Previewing the Season: Oregon State Beavers

What a difference a year makes. This time last year was frustrating to be a Duck fan. Despite the soaring heights of 2007, it was surely grating that we had lost to the Beavers, and boy did we hear about it. There was a constant yapping from Beaver fans about how they'd beaten us two years in a row. But then, well, I think you know what happened.

What made last year's victory so special was that it was the first Civil War since 2000 where both teams had something at stake. With both teams looking to continue their momentum from last season, we could very well see a Civil War of similar magnitude in 2009.

Oregon Offense vs. Oregon State Defense:

Oregon State had a stellar defense last season. However, as good as they were through 11 games, they had no answer for an Oregon offense that simply did whatever it wanted. Oregon set the tone early by throwing the ball. OSU was simply not prepared for an offense that could both run and throw, and after Oregon established early that it could move the ball through the air as well as on the ground, OSU was off balance for the rest of the game.

While I think Mike Riley is a very good coach, if Oregon is marginally healthy coming into the game, I don't see how OSU will be able to stop the Ducks. They do not have the quality of safeties, cornerbacks, or defensive ends that they did a year ago. Though they return studs DT Stephen Paea and LB Keaton Kristick, the beauty of a spread offense is that it will isolate the defensive weaknesses. Oregon State has done an exceptional job at team defense, especially against traditional offenses. But they have not fared well against a fast, talented offense that can isolate OSU's weaknesses. As much as OSU fans talk about how great Mike Riley is at recruiting talent, and developing players, there can be no ignoring the fact that for all the very good players they develop, OSU is still made up of 3* players, who can be beaten when isolated. And there are few offenses throughout the country that can exploit those weaknesses as Oregon can.

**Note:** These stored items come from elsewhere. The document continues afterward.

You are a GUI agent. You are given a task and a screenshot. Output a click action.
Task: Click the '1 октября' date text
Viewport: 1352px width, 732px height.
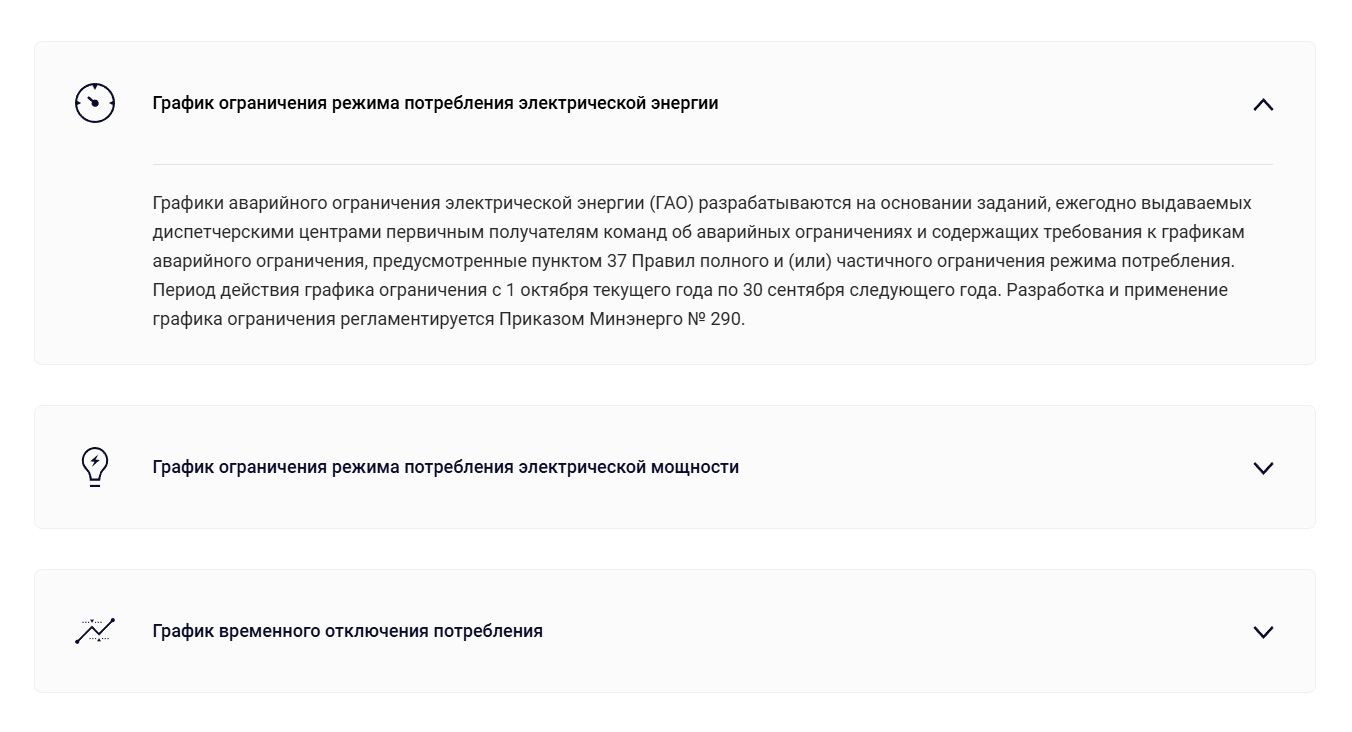[541, 290]
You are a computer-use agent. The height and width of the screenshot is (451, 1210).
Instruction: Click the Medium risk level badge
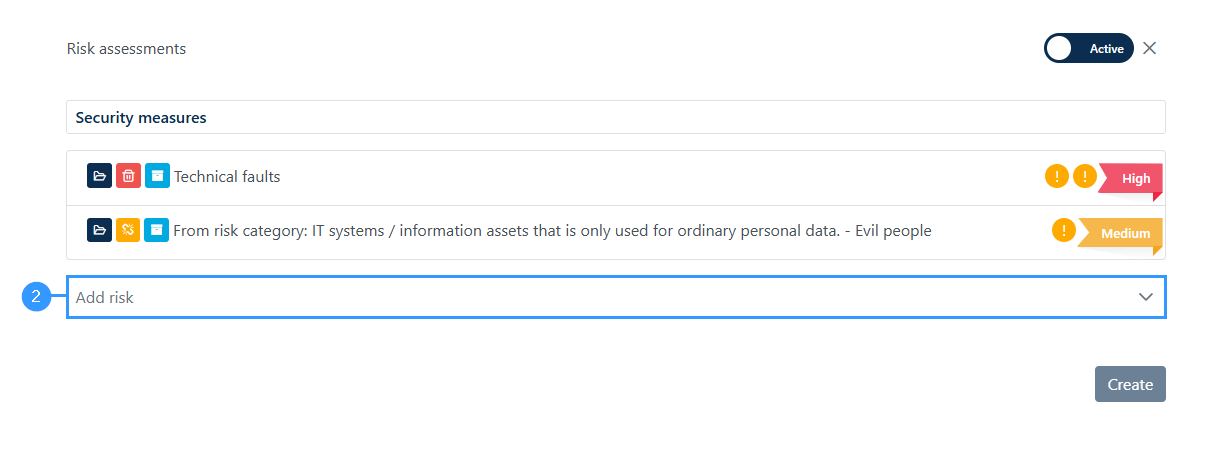pyautogui.click(x=1124, y=233)
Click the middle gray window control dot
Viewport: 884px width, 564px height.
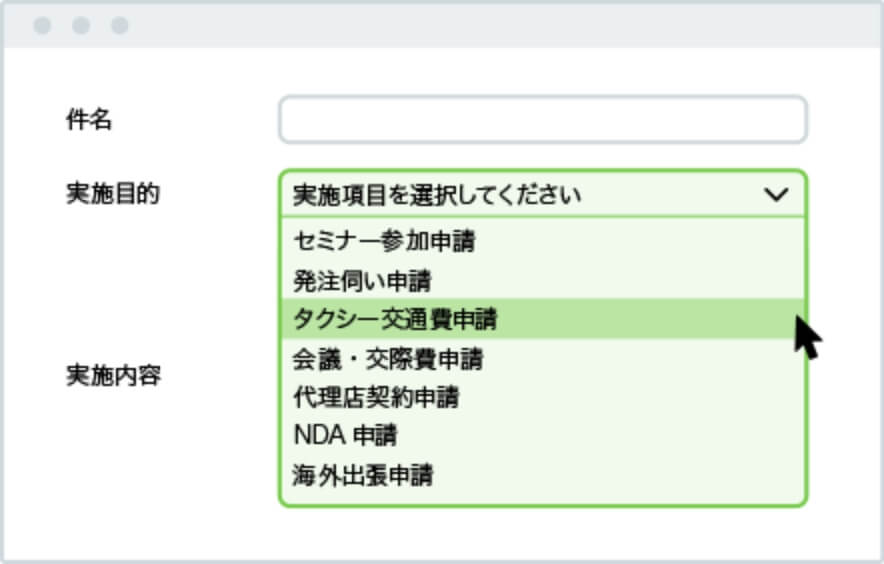point(81,25)
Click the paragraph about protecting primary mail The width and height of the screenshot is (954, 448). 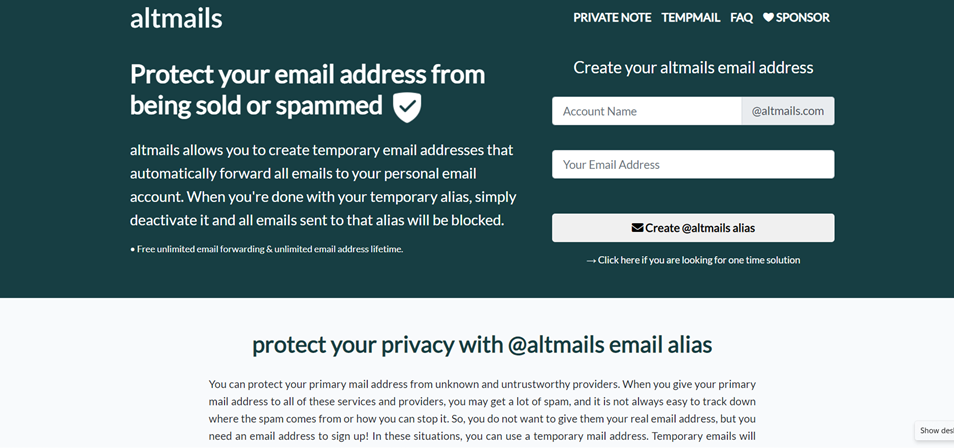tap(482, 410)
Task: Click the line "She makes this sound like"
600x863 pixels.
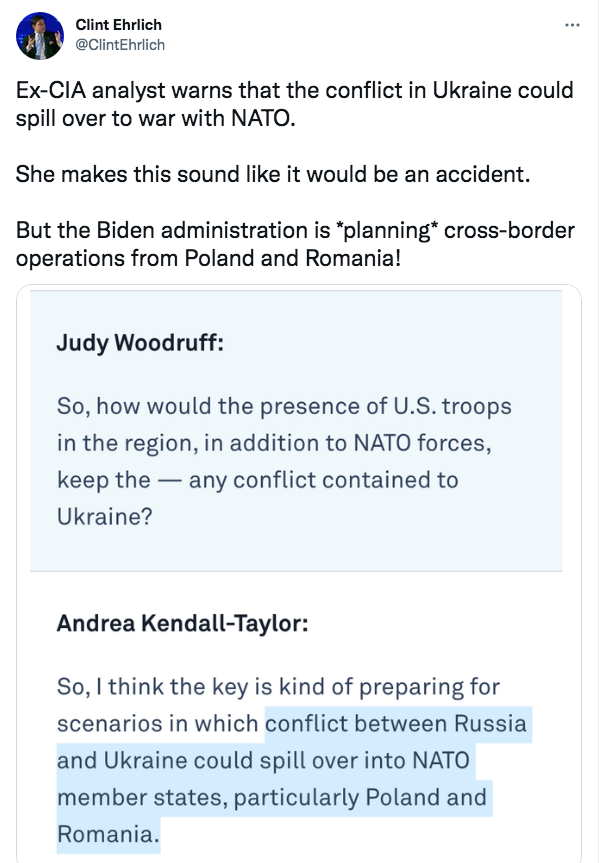Action: point(273,174)
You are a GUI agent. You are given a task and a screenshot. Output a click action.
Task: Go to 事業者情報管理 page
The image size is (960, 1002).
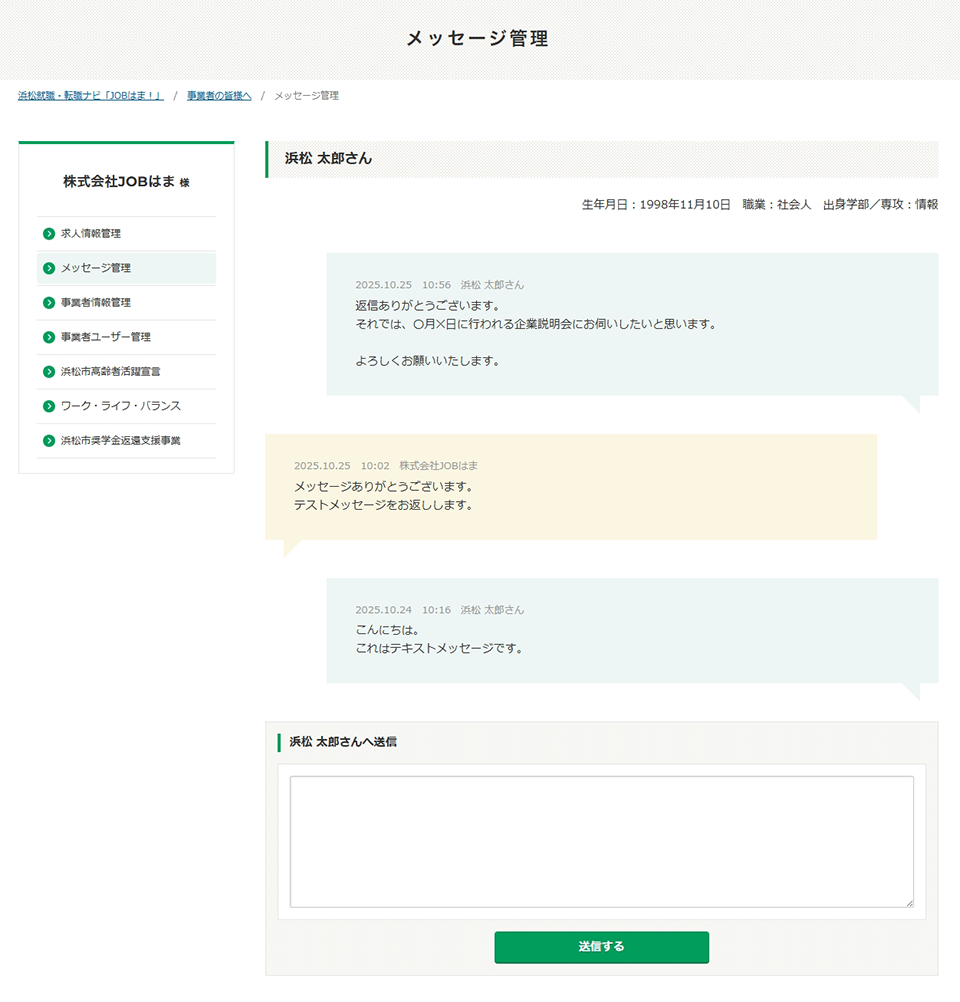click(x=96, y=303)
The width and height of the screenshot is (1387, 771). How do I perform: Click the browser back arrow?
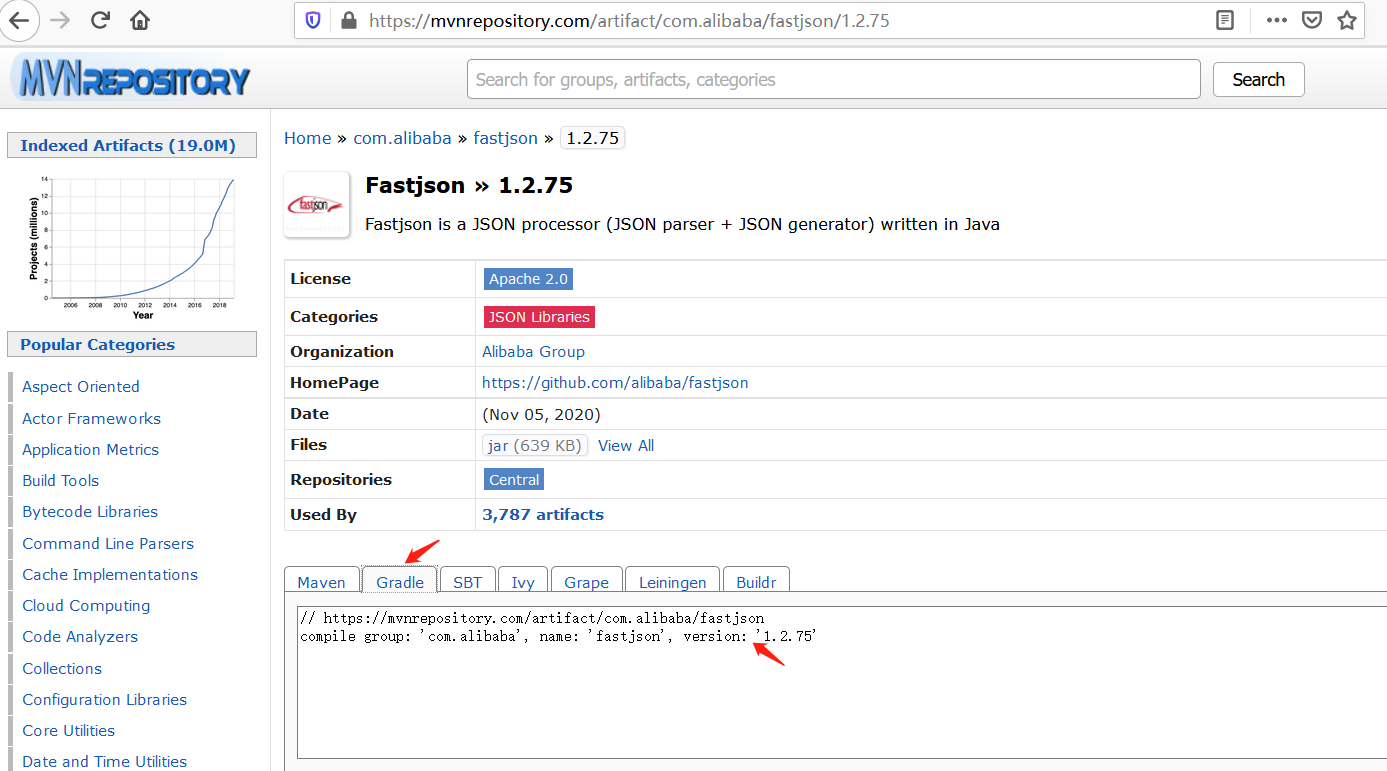pyautogui.click(x=19, y=19)
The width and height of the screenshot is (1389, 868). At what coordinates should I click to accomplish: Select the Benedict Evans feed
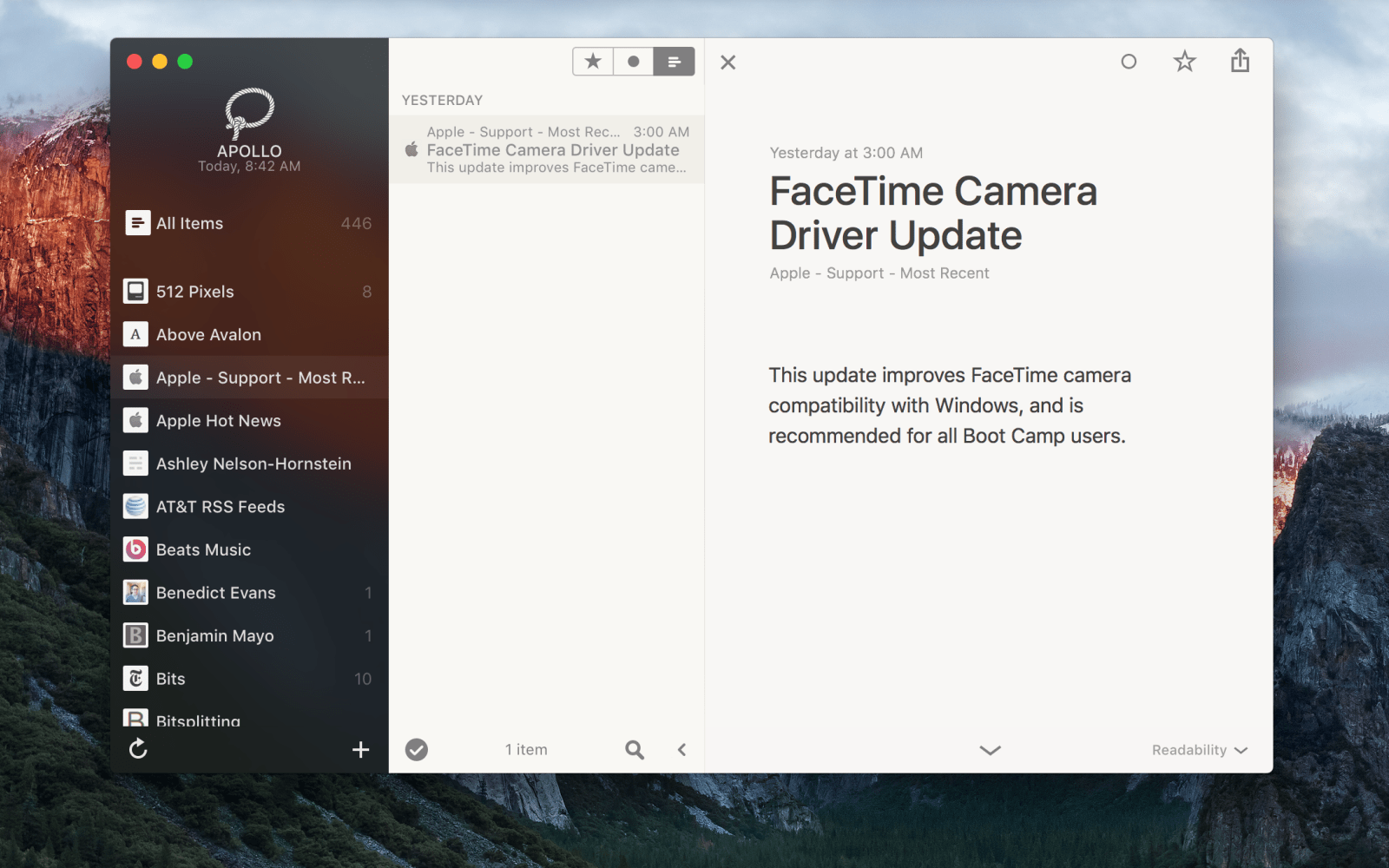click(x=215, y=593)
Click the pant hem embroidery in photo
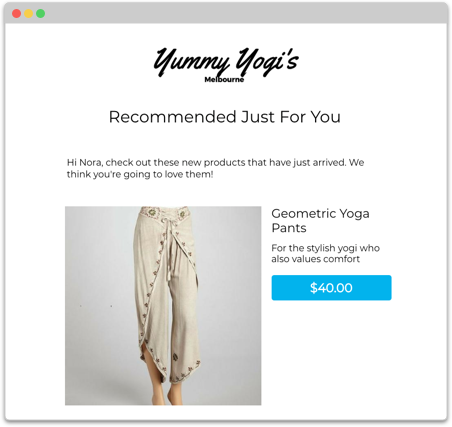The height and width of the screenshot is (427, 452). tap(184, 373)
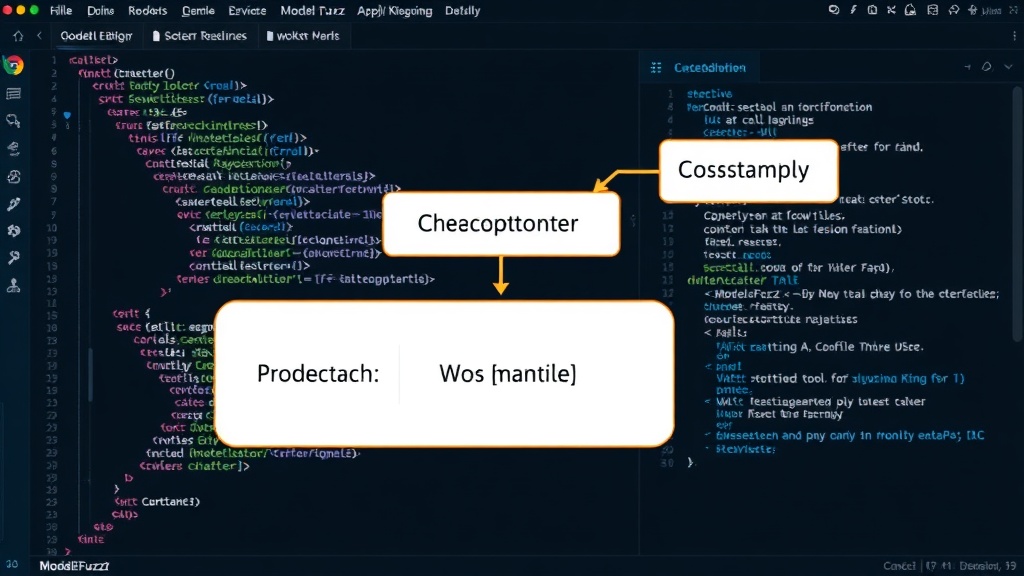The height and width of the screenshot is (576, 1024).
Task: Click the grid icon beside Cateodlotion header
Action: [656, 68]
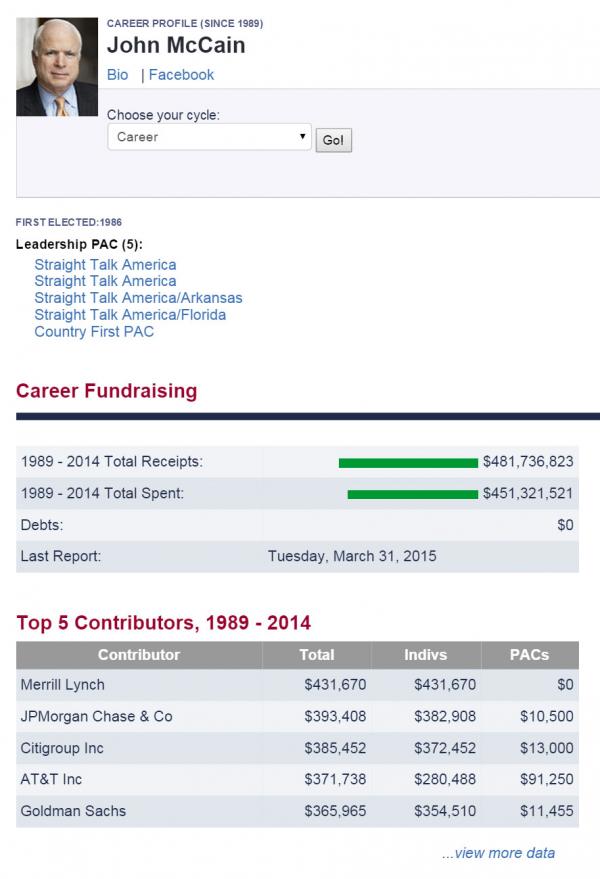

And while OSU has some very good players on defense, none of their units as a whole will be dominant. As good as Paea is, he is no Haloti Ngata, who can carry an entire defense for stretches at a time. As a whole defense, they will be good, but they will not have one thing that they do extremely well, which will catch up with them when they face very good offenses.

Oregon should be able to move the ball in this game, and though expecting another almost 700 yard onslaught is unrealistic, 500 yards and 40 points is not.

Oregon Defense vs. Oregon State Offense

On the opposite side of the ball, it's all about the Rodgers brothers. They are two of the best players in the league. James Rodgers is one of the fastest players in the conference, while Jacquizz Rodgers just gets his yards. For any defense, stopping these two players will be the key to beating OSU. If you can hinder these two, OSU will have to rely on their QBs and an inexperienced downfield receiving corp.

I have taken from heat from Beaver fans for saying that I think that Jacquizz will regress this season. But this has nothing to do with his skills, but the fact that, unlike last year, the offense will rest entirely on his shoulders. Last year OSU had two great receivers in Sammy Stroughter and Shane Morales. They could stretch a defense and their threat led to not only very good passing stats for the Beavers, but to the running game success.

This year, every defense will be gameplanning for Jacquizz. They will force OSU to beat them through the air. And that means the Beavers must rely on either Lyle Moevao or Sean Canfield. And when the ball has been in Moevao's hands, things have not ended well. Though Canfield did well in last year's Arizona game, he has not looked well in spring practice. On top of this, I seriously doubt that either of these players will make any significant progression this season, considering Mike Riley's record for developing QBs, which has been very poor for one of the best coaches in the conference.

For teams like Oregon, whose strength should be their run defense, this bodes very well. Jacquizz will get his yards, but will have to work very hard to get there, and if the OSU passing game is not as explosive as it was last year, it will be very hard to keep up with an offense like Oregon's.

Conclusion:

All the credit in the world to OSU, who has been one of the most consistent teams in the Pac-10. This year, that should continue, as they are clearly the #4 team in the conference in my mind. However, this year, I feel that the talent gap between OSU and USC, Cal, and Oregon is quite large. I see them having a lot of problems competing with these teams, on both sides of the ball.

Oregon has the advantages in this game, and can force OSU into the type of game it wants to play. In the end, OSU can't keep up, and Oregon ends up winning by 2 TDs.